• [Work item]
Please print each record that follows precisely as it appears.

Stored data entries:
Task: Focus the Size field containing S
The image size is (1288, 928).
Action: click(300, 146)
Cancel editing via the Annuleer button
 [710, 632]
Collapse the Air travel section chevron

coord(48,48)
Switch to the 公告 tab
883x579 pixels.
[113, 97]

• [Task answer]
Task: Focus the Size field containing S
The image size is (1288, 928).
Action: click(300, 146)
Cancel editing via the Annuleer button
 [710, 632]
Collapse the Air travel section chevron

coord(48,48)
Switch to the 公告 tab
883x579 pixels.
[113, 97]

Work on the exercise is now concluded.